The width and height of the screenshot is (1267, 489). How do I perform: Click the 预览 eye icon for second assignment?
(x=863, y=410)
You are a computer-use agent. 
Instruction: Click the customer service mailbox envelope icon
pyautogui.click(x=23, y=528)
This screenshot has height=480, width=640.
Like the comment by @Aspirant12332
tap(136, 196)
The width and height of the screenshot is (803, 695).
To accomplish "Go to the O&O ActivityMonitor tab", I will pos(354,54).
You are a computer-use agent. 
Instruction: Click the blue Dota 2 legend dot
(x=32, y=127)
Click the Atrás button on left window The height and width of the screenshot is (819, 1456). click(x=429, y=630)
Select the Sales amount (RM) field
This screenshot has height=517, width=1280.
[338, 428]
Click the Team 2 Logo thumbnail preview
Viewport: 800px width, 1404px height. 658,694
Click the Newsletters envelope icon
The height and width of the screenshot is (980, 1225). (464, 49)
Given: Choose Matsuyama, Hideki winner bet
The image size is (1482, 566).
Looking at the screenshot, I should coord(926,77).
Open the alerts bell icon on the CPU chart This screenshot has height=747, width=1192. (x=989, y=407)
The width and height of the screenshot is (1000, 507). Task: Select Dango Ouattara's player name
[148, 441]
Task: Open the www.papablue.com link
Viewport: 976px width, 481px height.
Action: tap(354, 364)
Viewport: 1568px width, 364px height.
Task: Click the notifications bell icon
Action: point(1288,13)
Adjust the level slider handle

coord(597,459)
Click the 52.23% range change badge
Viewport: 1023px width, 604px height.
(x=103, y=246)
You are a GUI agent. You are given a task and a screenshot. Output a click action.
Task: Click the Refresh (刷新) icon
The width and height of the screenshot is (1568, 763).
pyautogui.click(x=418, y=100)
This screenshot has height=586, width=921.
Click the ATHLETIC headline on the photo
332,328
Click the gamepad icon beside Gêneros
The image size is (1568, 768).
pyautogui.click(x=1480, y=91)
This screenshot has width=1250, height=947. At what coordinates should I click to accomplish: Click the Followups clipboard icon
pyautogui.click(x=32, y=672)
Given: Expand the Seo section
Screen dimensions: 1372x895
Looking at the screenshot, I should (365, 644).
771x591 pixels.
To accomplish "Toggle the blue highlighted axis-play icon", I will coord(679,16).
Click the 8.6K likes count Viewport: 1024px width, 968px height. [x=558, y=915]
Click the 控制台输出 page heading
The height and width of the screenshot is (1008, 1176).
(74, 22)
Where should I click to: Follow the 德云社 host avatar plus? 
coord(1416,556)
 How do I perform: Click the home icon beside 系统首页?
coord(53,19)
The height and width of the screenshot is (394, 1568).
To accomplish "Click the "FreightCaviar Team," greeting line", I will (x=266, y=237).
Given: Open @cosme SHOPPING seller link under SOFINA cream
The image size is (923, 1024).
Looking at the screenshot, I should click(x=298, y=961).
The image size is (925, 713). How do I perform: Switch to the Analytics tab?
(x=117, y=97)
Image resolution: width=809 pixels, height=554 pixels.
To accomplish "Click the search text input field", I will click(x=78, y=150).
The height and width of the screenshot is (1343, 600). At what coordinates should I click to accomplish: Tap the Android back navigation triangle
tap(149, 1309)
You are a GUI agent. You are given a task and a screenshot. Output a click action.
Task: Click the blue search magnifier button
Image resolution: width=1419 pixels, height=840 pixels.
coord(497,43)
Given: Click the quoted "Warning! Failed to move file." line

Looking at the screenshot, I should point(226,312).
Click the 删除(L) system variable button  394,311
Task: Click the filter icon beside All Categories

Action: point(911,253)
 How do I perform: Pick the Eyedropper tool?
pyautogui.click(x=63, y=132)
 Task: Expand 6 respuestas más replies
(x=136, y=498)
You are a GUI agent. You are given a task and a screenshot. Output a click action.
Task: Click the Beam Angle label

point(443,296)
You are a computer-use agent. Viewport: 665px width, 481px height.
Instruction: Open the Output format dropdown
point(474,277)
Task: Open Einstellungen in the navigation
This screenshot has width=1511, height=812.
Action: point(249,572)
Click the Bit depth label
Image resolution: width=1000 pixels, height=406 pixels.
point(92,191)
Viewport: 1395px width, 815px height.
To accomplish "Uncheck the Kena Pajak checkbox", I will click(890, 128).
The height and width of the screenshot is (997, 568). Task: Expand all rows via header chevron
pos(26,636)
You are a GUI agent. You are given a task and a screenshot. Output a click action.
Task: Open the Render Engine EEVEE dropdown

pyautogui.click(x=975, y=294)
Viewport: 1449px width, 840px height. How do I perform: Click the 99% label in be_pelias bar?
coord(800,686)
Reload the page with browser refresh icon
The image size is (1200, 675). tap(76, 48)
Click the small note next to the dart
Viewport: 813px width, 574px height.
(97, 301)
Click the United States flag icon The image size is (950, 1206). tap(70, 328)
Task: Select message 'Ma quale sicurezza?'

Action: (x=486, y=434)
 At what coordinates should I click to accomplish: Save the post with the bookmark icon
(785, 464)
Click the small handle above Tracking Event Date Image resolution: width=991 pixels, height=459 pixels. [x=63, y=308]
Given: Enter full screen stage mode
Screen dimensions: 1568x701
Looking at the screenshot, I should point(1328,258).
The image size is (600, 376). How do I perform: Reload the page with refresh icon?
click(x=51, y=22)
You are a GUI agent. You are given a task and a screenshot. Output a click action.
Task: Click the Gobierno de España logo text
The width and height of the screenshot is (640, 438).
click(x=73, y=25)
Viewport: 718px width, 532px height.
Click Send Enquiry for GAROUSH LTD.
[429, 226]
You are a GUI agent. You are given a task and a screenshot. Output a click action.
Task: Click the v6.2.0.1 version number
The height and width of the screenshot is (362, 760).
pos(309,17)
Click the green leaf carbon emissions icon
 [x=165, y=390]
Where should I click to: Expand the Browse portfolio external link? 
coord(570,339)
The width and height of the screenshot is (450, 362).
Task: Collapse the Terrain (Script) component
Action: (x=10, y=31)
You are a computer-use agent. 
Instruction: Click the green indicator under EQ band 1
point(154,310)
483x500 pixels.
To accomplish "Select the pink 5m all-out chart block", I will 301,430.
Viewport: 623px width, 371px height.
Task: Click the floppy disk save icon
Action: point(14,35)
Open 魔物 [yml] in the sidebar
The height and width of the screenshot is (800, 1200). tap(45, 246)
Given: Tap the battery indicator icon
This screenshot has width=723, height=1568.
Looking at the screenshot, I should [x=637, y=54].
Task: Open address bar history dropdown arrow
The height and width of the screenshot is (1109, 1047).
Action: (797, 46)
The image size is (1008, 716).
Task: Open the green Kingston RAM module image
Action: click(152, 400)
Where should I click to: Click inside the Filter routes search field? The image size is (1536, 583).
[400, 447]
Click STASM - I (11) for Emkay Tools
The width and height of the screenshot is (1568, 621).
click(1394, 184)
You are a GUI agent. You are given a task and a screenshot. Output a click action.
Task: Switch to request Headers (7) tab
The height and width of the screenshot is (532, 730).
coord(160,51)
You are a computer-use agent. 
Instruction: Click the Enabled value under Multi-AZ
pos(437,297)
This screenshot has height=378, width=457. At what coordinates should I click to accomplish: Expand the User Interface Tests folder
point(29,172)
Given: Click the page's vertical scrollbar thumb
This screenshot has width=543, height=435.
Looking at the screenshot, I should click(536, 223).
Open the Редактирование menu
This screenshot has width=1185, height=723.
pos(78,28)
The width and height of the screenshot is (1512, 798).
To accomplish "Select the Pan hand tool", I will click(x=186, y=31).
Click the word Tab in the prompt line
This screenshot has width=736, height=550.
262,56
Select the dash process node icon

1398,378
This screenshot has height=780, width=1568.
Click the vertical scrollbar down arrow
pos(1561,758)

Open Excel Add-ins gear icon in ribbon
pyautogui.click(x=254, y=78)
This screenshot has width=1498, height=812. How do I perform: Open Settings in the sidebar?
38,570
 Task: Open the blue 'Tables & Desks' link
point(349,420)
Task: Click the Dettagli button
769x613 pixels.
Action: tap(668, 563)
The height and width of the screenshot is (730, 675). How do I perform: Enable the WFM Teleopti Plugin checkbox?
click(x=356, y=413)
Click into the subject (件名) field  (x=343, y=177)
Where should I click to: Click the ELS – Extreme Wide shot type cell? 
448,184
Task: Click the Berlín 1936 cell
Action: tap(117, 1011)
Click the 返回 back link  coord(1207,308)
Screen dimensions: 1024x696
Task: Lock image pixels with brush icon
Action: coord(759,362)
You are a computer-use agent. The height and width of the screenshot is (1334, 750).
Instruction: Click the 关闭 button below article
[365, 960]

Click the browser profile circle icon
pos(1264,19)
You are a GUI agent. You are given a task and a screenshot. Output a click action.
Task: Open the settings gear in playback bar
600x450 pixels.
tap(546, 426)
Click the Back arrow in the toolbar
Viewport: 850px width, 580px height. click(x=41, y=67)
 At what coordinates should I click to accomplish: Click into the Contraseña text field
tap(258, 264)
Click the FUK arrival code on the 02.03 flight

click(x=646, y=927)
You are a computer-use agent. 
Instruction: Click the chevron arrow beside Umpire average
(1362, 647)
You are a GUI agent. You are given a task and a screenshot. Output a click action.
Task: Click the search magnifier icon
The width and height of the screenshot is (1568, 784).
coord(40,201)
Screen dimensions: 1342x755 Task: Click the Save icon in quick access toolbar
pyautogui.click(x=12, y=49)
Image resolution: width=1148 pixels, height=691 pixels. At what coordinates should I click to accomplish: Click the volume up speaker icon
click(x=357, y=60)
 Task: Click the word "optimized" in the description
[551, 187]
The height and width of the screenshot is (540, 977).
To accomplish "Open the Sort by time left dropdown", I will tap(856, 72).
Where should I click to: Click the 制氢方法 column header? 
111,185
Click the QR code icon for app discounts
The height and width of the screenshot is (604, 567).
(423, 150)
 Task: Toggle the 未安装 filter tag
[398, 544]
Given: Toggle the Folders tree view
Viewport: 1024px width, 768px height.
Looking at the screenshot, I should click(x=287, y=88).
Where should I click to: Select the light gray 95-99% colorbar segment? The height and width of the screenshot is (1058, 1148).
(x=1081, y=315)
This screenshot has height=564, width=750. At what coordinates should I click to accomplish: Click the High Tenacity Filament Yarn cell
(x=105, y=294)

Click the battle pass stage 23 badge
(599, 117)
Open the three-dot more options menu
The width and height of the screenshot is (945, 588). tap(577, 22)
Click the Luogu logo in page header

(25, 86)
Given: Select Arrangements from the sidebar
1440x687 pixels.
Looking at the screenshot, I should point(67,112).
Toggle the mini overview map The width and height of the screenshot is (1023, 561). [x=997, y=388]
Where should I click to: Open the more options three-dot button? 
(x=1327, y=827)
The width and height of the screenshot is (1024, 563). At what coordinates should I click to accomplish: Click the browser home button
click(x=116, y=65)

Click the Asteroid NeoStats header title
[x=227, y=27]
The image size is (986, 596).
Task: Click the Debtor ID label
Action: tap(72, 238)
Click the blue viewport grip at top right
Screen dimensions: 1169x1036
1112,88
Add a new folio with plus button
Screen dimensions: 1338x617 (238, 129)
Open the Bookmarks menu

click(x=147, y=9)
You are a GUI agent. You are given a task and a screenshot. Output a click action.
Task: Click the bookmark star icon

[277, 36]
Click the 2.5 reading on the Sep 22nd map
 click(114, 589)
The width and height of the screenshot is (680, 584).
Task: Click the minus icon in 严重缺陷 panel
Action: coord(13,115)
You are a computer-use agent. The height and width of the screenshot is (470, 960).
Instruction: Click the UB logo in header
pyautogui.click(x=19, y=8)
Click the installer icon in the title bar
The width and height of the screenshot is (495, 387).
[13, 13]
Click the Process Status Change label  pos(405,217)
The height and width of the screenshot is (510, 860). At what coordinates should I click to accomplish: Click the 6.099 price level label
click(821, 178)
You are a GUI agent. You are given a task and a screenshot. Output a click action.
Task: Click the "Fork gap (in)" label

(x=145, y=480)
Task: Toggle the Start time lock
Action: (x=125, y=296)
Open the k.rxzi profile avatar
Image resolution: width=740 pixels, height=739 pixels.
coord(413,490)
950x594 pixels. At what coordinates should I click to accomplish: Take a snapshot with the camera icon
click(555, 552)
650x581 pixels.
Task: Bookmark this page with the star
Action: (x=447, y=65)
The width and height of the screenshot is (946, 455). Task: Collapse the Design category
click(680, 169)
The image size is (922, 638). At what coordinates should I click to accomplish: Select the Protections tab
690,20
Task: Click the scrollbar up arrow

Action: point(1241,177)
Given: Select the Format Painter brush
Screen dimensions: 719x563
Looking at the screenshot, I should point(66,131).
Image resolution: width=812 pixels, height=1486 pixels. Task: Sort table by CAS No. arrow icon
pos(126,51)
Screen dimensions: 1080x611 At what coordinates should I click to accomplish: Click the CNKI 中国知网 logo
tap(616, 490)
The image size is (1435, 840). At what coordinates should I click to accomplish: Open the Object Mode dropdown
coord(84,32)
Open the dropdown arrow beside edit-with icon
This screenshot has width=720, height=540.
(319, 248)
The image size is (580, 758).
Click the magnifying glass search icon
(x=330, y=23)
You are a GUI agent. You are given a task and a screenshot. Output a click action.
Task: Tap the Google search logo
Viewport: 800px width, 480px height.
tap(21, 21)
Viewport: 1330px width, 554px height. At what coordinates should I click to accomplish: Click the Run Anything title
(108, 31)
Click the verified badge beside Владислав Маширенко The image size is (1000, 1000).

☆ ☆ ☆ ☆ ☆ ☆ ☆

Exercise instructions —
Only the count is wanted. Find the lines of the records that include the word "small" and state how many.

Exercise result —
2